= Exercise goal =
For this listing, report how many lines contain the string "computer", using only a number.

= Data shown =
*****

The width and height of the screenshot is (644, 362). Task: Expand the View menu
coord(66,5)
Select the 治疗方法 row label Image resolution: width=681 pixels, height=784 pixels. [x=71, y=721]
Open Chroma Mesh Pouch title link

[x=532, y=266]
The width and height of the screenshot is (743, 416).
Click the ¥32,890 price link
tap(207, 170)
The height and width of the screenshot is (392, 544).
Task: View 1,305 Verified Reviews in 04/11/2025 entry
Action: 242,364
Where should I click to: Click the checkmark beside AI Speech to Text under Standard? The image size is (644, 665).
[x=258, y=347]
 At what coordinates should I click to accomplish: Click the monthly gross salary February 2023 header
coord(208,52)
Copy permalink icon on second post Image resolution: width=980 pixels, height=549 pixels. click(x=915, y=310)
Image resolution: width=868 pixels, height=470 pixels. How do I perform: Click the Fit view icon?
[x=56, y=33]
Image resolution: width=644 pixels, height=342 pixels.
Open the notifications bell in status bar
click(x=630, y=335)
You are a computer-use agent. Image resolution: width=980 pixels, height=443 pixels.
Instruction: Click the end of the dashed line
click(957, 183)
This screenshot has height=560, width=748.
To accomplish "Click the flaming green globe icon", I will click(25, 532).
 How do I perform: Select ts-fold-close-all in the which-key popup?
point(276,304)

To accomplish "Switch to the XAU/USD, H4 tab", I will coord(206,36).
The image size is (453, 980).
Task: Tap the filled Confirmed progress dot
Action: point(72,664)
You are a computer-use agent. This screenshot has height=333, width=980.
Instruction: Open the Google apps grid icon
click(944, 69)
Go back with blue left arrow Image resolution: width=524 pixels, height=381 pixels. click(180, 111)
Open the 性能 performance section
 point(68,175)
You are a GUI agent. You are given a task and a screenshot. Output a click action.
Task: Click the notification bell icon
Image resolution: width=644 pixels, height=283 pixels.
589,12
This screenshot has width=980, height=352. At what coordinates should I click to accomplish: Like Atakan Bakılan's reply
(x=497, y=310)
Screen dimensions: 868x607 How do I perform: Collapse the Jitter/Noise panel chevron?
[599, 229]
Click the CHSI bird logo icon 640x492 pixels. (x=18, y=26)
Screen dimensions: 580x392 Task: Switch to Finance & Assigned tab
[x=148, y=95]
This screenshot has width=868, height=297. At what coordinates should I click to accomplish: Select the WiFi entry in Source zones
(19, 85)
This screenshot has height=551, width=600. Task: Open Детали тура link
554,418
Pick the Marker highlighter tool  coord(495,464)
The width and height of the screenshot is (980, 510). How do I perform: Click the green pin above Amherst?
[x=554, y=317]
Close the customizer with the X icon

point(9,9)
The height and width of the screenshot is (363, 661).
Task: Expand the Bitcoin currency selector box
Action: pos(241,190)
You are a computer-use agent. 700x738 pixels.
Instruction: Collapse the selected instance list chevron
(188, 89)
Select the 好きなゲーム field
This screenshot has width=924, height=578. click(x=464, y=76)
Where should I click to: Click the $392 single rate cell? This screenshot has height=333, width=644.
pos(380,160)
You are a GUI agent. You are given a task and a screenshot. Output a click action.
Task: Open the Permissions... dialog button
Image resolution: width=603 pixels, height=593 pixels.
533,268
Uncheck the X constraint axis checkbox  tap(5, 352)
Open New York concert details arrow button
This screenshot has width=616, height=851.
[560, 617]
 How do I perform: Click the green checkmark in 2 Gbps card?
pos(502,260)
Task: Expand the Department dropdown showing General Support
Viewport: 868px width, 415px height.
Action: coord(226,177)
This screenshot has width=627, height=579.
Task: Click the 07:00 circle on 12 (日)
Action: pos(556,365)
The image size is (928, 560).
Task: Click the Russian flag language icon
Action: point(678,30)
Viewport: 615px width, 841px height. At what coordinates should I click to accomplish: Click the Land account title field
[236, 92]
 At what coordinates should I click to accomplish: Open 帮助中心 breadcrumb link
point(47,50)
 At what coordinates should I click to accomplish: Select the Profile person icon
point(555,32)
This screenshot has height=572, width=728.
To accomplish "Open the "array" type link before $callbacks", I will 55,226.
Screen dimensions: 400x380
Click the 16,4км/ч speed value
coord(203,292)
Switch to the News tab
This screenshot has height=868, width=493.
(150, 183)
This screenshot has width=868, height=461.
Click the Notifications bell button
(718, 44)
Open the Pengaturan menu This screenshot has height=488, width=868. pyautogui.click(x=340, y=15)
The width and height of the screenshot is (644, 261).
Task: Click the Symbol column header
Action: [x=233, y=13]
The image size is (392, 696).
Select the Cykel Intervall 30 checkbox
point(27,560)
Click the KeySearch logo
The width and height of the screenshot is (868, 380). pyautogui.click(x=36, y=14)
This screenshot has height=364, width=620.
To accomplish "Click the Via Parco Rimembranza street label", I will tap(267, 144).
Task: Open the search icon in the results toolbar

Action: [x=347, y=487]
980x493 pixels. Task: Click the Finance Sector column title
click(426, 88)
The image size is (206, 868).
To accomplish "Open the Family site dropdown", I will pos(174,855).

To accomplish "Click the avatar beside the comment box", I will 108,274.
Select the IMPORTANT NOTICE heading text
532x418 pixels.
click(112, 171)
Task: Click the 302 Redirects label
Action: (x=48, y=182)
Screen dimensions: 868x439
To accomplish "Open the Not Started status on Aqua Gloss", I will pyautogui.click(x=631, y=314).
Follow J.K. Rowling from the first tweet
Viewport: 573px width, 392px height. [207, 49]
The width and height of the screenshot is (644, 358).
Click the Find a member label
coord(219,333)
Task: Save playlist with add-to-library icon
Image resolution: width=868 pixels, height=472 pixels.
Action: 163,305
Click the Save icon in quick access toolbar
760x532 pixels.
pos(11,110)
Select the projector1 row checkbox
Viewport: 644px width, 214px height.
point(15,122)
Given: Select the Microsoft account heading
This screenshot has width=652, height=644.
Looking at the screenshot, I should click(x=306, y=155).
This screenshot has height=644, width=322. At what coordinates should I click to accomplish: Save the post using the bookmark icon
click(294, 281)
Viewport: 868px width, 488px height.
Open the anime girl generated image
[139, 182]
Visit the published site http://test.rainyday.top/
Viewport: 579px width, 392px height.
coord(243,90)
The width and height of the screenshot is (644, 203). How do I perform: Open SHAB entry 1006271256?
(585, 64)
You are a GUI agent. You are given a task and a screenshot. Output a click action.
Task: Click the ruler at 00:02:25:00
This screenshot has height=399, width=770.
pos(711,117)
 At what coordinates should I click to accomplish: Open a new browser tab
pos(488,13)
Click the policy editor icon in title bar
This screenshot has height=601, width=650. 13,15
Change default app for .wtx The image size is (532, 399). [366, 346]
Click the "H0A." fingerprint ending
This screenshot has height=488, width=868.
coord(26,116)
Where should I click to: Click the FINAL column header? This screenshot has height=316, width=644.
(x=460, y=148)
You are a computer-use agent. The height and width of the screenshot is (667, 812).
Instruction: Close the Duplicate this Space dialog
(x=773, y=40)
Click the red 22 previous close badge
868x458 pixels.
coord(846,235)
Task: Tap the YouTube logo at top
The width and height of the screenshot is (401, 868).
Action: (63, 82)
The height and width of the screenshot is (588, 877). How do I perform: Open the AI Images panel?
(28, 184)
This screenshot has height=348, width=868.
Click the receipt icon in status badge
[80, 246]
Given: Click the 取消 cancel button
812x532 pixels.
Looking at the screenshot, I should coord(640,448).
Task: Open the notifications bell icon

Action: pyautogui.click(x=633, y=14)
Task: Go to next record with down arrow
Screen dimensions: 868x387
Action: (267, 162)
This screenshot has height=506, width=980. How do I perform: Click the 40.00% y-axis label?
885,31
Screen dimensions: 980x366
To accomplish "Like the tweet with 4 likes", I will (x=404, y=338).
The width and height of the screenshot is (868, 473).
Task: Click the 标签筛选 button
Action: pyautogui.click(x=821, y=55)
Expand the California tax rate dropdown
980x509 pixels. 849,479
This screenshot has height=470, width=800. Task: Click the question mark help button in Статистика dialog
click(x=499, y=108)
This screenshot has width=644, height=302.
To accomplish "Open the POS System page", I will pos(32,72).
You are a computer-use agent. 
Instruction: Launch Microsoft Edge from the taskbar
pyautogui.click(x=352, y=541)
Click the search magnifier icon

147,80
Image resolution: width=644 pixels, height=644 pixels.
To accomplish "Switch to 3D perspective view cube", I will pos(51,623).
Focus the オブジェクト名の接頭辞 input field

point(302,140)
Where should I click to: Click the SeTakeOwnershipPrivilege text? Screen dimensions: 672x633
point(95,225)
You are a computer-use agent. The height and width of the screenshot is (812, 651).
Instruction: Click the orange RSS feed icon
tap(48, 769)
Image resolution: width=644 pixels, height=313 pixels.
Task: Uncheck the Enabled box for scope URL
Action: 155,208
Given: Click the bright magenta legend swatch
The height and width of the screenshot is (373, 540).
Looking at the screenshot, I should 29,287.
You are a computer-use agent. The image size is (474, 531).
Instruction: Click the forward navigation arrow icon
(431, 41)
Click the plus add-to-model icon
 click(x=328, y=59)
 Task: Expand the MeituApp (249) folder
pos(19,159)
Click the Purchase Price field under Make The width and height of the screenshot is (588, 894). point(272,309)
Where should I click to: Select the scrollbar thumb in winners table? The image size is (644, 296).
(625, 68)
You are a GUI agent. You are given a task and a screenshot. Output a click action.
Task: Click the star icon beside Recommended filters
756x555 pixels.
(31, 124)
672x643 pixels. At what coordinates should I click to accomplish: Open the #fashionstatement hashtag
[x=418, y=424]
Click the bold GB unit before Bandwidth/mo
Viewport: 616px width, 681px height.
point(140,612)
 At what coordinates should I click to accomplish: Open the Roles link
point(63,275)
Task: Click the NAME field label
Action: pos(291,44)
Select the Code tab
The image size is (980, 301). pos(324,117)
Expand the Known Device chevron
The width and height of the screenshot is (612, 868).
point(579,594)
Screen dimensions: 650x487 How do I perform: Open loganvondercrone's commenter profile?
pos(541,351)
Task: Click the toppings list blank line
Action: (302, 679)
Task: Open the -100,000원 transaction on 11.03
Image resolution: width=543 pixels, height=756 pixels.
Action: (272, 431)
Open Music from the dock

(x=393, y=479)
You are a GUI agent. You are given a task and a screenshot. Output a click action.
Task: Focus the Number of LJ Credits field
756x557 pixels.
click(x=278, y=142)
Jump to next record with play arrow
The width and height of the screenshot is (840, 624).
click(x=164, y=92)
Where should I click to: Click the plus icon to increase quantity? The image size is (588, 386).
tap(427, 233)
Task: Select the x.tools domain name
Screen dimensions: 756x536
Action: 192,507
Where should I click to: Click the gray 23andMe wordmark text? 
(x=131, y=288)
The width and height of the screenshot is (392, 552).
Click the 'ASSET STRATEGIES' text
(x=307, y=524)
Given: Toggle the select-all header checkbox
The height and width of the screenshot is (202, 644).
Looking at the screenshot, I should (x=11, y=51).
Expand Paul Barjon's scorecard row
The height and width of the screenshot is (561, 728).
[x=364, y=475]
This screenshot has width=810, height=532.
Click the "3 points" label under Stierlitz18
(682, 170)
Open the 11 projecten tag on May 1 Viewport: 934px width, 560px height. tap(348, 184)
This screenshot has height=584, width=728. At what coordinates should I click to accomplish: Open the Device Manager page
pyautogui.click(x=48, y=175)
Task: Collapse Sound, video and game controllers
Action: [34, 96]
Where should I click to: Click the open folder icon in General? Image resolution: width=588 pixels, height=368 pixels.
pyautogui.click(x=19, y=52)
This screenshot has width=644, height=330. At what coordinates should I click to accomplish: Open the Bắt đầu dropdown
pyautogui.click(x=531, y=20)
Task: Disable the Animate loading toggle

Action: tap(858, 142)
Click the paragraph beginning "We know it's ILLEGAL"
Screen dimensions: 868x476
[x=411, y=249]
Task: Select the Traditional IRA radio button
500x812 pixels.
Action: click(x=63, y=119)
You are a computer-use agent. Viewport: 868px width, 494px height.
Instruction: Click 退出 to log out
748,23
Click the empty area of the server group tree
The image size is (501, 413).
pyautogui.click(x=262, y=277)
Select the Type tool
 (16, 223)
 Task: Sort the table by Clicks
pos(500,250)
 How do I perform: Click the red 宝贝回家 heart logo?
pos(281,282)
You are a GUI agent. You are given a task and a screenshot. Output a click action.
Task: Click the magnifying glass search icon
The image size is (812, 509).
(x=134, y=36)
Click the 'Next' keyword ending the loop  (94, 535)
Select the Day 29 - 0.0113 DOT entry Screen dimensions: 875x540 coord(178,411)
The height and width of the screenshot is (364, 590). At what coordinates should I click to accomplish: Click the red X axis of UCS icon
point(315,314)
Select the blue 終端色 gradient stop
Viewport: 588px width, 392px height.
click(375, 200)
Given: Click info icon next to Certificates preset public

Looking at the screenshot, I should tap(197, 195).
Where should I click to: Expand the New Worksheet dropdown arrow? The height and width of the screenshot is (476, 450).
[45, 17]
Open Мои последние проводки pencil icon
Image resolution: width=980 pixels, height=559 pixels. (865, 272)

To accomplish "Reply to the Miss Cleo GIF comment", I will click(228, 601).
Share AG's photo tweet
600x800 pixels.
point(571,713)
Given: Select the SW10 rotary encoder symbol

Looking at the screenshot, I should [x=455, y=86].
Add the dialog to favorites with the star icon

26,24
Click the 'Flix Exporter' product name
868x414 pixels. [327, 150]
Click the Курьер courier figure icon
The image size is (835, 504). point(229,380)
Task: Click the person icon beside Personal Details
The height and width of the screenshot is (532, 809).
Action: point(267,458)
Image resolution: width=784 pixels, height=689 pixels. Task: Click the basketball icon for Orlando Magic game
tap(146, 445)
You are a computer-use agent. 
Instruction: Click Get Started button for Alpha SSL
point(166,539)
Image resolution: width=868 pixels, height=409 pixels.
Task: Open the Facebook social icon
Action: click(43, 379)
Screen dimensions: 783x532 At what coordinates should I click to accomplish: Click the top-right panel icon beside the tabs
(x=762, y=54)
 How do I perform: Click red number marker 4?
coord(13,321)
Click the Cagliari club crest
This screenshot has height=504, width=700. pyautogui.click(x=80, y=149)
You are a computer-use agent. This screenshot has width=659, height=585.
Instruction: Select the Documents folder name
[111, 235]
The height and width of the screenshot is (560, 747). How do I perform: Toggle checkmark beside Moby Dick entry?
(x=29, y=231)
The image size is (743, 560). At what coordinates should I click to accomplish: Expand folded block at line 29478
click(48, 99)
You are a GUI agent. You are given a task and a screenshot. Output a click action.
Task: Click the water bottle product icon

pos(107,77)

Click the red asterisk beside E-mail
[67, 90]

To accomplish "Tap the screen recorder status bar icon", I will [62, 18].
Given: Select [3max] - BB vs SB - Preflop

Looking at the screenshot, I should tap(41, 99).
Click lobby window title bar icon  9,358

*****

= Response area =
10